Exercise
Reproduce the items starting with the line that contains "Viewport: 1428px width, 840px height." and going on through the line that contains "Action: coord(317,236)", with every "pixels" changed to "px" and nothing else altered.

## start

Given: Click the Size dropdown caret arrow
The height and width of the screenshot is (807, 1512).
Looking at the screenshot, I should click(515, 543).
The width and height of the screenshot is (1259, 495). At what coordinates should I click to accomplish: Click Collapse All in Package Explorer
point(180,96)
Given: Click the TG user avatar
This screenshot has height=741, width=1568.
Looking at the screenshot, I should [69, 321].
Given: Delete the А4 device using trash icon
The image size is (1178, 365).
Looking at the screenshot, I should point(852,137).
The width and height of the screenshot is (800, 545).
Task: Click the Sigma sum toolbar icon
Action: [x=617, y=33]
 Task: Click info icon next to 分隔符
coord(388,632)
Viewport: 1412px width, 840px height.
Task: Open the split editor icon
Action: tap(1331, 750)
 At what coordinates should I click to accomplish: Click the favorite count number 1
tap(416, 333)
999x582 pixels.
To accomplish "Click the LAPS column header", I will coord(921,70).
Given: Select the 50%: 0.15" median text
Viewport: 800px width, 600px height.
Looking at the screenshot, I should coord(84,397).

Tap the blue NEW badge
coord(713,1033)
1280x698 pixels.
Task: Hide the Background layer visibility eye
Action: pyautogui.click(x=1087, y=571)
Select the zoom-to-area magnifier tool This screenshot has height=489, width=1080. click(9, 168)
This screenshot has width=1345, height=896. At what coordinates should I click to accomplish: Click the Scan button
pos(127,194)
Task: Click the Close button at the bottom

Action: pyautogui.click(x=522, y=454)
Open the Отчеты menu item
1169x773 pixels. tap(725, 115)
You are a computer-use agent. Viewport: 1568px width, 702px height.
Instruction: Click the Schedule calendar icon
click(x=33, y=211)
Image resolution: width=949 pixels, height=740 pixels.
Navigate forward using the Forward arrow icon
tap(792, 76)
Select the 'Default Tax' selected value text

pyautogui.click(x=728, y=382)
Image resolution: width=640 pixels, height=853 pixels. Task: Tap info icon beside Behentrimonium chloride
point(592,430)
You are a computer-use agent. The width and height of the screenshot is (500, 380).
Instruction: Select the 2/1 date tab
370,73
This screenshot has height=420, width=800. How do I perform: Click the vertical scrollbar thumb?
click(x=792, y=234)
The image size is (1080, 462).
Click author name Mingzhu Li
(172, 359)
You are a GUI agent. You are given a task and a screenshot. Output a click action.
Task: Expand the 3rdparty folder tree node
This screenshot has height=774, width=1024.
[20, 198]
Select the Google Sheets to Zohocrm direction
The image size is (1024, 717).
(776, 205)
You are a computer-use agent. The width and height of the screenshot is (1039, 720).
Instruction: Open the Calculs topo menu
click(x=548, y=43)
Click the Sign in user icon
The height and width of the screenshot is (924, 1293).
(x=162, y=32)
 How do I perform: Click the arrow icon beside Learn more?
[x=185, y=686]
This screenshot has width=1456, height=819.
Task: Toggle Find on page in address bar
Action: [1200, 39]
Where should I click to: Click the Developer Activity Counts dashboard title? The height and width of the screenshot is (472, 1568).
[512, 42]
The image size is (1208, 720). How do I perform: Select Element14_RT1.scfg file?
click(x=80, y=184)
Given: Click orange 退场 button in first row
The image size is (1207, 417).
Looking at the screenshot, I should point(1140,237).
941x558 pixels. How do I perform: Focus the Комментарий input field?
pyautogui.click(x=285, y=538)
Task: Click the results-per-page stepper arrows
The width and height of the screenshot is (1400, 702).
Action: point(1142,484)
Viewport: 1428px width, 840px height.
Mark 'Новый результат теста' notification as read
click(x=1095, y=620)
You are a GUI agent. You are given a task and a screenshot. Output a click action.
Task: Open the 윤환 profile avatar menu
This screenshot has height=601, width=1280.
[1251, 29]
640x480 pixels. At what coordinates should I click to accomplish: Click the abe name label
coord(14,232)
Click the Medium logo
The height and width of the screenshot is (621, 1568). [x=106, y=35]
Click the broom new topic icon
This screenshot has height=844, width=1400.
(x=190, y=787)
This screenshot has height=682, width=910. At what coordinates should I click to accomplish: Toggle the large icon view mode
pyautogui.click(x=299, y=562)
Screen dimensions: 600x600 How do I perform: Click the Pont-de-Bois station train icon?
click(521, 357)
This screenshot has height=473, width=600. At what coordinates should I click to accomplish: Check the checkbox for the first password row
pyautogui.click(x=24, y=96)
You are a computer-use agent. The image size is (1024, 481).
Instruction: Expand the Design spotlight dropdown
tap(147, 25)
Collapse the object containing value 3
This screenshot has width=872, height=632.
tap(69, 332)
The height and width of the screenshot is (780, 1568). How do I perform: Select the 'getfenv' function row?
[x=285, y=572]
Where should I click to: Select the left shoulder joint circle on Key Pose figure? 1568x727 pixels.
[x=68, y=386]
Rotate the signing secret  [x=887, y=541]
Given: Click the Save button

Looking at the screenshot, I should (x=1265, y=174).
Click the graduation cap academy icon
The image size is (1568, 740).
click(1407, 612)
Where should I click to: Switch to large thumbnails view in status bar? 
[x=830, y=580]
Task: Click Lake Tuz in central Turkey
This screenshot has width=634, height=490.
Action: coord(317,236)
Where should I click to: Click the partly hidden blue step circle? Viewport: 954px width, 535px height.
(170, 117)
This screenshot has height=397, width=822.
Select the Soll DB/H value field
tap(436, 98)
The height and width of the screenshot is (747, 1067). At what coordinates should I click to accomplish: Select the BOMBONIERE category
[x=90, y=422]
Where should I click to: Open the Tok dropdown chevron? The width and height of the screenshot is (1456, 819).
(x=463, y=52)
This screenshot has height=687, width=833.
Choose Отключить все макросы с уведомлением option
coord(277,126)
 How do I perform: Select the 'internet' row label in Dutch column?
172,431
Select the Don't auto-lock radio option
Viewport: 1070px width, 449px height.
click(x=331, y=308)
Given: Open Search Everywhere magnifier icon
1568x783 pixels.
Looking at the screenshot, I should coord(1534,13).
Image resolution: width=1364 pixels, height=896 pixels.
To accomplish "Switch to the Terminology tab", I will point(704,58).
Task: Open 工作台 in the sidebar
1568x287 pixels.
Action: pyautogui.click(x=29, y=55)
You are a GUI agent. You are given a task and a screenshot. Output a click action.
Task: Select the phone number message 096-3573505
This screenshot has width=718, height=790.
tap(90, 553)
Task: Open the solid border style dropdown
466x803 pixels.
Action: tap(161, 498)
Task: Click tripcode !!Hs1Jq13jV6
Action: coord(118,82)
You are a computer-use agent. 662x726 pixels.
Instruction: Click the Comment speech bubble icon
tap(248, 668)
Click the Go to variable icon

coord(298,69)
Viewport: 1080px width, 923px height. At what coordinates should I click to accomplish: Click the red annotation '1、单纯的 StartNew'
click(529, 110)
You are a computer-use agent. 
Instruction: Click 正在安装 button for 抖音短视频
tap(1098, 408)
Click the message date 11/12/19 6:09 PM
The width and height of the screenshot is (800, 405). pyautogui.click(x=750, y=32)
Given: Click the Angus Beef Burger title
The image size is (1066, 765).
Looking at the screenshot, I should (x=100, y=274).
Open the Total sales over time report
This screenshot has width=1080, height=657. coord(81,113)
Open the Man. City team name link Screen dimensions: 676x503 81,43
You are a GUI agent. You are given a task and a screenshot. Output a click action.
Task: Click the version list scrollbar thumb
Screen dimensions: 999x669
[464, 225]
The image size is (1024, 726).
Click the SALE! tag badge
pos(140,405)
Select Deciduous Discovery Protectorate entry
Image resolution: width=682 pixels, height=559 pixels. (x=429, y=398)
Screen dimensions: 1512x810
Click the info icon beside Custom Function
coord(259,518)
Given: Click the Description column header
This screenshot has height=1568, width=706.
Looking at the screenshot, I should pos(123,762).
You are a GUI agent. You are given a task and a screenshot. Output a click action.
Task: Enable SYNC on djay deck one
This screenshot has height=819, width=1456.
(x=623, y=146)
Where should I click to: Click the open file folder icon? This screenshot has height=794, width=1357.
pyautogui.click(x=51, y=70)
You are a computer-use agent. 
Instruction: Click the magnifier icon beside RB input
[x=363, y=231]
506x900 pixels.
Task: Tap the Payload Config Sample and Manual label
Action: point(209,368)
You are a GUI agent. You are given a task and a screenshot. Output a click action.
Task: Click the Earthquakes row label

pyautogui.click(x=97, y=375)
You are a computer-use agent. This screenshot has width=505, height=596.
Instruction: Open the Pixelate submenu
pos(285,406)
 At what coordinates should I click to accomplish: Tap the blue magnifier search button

## end

Written reply
Viewport: 1428px width, 840px height.
Mark 'Новый результат теста' notification as read
click(x=1095, y=620)
You are a GUI agent. You are given a task and a screenshot. Output a click action.
Task: Open the 윤환 profile avatar menu
This screenshot has height=601, width=1280.
[1251, 29]
640x480 px. At what coordinates should I click to accomplish: Click the abe name label
coord(14,232)
Click the Medium logo
The height and width of the screenshot is (621, 1568). [x=106, y=35]
Click the broom new topic icon
This screenshot has height=844, width=1400.
(x=190, y=787)
This screenshot has height=682, width=910. At what coordinates should I click to accomplish: Toggle the large icon view mode
pyautogui.click(x=299, y=562)
Screen dimensions: 600x600 How do I perform: Click the Pont-de-Bois station train icon?
click(521, 357)
This screenshot has height=473, width=600. At what coordinates should I click to accomplish: Check the checkbox for the first password row
pyautogui.click(x=24, y=96)
You are a computer-use agent. The image size is (1024, 481).
Instruction: Expand the Design spotlight dropdown
tap(147, 25)
Collapse the object containing value 3
This screenshot has width=872, height=632.
tap(69, 332)
The height and width of the screenshot is (780, 1568). How do I perform: Select the 'getfenv' function row?
[x=285, y=572]
Where should I click to: Select the left shoulder joint circle on Key Pose figure? 1568x727 px.
[x=68, y=386]
Rotate the signing secret  [x=887, y=541]
Given: Click the Save button

Looking at the screenshot, I should (x=1265, y=174).
Click the graduation cap academy icon
The image size is (1568, 740).
click(1407, 612)
Where should I click to: Switch to large thumbnails view in status bar? 
[x=830, y=580]
Task: Click Lake Tuz in central Turkey
This screenshot has width=634, height=490.
Action: coord(317,236)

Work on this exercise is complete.